Maine has spent years analyzing nanobiotechnology (the manipulation of living matter on a molecular–or smaller–scale) businesses in particular. She aims to improve understanding of the barriers and challenges they face during the commercialization process so that technology which often has extreme social value, such as stem cell medicine, can make it to market. These are inventions which often also have major potential in contributing to our economy.

Maine credits her motivation to highly-nurturing parents, including her father whose own career titles included engineer, PhD chemist, director of R&D, Member of Parliament in Pierre Elliott Trudeau's government, inventor, entrepreneur, and member of the Science Council of Canada. “He demonstrated to me that you can accomplish most things if you put enough of yourself into the attempts,” she says.
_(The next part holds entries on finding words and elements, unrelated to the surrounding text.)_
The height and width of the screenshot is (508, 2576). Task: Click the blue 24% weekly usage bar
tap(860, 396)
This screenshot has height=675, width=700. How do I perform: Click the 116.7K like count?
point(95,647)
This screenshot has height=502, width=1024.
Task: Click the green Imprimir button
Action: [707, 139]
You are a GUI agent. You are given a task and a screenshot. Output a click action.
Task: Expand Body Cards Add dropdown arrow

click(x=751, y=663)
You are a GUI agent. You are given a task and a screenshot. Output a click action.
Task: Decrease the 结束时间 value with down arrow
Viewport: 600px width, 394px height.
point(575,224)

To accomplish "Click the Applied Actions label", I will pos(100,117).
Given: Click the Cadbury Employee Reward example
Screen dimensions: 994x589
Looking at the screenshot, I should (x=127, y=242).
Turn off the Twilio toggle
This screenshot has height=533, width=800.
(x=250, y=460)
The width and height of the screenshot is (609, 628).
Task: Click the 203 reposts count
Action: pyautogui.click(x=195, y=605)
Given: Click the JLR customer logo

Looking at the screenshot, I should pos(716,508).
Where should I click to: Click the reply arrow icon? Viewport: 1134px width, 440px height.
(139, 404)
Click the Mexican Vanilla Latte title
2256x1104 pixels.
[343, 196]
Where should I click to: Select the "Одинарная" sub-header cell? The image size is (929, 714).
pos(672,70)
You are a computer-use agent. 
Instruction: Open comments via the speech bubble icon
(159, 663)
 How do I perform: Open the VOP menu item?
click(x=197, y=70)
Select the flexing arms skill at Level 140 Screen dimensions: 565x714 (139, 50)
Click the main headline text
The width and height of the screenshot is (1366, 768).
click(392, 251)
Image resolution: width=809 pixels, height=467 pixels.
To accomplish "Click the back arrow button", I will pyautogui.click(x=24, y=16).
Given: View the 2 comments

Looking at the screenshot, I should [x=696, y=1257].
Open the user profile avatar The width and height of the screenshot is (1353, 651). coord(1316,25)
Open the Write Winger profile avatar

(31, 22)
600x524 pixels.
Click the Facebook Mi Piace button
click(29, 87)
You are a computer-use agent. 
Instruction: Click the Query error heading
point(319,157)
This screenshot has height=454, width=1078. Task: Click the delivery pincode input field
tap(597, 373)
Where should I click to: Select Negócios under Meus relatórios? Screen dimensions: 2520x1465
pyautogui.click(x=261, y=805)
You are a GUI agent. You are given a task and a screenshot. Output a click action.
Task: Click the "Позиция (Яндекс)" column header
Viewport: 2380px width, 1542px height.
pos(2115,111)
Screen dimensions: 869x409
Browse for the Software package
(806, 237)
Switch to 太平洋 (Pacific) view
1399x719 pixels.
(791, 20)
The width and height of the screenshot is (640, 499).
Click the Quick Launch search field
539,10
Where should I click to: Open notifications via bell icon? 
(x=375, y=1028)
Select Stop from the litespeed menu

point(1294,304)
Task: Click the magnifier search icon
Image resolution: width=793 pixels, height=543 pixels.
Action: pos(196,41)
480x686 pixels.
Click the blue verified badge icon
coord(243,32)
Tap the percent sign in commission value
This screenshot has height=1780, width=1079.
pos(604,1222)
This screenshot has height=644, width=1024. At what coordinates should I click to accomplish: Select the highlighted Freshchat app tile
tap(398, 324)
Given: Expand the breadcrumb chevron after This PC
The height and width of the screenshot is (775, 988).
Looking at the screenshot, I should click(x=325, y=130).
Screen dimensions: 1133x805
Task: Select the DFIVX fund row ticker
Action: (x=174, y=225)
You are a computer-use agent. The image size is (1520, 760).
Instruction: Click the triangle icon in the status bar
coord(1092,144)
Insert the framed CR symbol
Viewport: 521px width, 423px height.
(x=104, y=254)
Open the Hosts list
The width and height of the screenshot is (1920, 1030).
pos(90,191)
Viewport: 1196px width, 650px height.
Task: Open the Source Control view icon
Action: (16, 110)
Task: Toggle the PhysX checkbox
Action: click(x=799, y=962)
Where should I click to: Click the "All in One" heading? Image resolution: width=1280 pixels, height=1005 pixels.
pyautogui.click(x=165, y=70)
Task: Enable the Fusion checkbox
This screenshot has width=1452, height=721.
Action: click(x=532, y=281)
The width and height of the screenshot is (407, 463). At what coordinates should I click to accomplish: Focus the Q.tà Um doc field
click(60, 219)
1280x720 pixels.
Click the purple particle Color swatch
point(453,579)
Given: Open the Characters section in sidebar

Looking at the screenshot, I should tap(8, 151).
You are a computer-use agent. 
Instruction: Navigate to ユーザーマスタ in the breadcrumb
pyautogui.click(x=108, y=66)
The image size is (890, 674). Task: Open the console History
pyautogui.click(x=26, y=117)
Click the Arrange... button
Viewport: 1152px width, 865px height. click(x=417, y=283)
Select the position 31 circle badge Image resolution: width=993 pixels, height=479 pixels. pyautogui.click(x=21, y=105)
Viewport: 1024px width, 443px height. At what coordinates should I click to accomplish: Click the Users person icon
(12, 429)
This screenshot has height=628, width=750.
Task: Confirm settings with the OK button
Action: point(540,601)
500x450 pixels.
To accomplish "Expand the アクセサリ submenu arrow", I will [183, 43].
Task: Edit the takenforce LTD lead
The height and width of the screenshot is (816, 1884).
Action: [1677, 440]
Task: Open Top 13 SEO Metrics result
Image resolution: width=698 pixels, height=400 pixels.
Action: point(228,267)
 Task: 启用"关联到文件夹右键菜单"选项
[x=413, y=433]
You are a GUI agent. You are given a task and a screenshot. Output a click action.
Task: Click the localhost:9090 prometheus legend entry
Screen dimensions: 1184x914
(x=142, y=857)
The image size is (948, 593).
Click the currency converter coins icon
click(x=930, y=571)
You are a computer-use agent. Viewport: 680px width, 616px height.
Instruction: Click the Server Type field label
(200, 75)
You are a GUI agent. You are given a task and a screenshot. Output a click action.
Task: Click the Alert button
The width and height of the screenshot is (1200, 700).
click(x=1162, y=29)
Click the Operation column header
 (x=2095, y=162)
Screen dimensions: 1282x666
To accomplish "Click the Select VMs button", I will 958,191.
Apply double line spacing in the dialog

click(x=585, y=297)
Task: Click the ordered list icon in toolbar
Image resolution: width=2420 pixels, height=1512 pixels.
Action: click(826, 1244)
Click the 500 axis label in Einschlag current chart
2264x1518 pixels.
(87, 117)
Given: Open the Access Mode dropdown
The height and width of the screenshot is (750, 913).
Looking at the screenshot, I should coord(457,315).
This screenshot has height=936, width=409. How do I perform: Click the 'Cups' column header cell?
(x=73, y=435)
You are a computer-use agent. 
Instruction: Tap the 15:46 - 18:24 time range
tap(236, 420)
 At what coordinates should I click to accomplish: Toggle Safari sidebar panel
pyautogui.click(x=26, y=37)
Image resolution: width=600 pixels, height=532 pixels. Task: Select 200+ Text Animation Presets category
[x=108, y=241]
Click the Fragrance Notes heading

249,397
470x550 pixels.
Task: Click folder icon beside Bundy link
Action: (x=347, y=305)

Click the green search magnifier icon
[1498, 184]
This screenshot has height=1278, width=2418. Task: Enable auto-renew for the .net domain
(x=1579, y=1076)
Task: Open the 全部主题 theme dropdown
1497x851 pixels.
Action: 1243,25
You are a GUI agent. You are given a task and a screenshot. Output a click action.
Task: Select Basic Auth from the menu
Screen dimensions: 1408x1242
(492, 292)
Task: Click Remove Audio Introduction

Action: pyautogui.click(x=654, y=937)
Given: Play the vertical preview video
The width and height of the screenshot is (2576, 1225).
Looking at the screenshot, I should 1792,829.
Given the inherent high risks, high costs, and long development and adoption times for applications based on university research, attempting to take them into the marketplace is an all-to-often treacherous venture. By sharing her expertise, Elicia Maine is enabling Canada's scientist-entrepreneurs to better navigate the business world so their radical inventions can take hold, and change our lives for the better.  

References

 Dr. Elicia Mainestudies the commercialization strategy, business models, entrepreneurial decision-making, and knowledge integration practices of entrepreneurs and ventures in the advanced materials, nanomaterials, fuel cell, biotechnology, and nano-biotechnology sectors.  Along with her international group of collaborators, Dr. Maine is active in the Advanced Materials Commercialization Research Collaboration and the Global Bio-Nano research group. She has published in leading technology management journals, such as Research Policy, R&D Management, and Technovation, and in top science and technology journals, including Nature Nanotechnology and Nature Materials.  

Q & A with Elicia Maine

What motivates you as a researcher?   Making a positive change in the world through research, educational innovation, influencing innovation policy and by teaching and mentoring students. It makes my day when, sometimes 5 or 10 years after graduation, former students return and tell me about an innovation course concept that still influences them!

Putting one’s work out into the world often requires a leap of courage. Where do you find your courage?
  From a place within, created by my parents and refilled by family and dear friends. My father taught my three brothers and I to strive for positive impact on the world and my mother loved us unconditionally and fed our curiosity.

What do you see as the most noteworthy emerging trend that will shape the direction university research and innovation over the next 50 years?  

University spinoffs are becoming very important in our innovation ecosystems. Large multinational firms are monitoring university spinoffs in emerging sectors, such as in clean energy, nano-biotechnology and personalized medicine, and are acquiring the successful experiments. If national and regional policymakers want university spinoffs to be better at this translational role, innovation policy and technology transfer office mandates need to be more strongly aligned.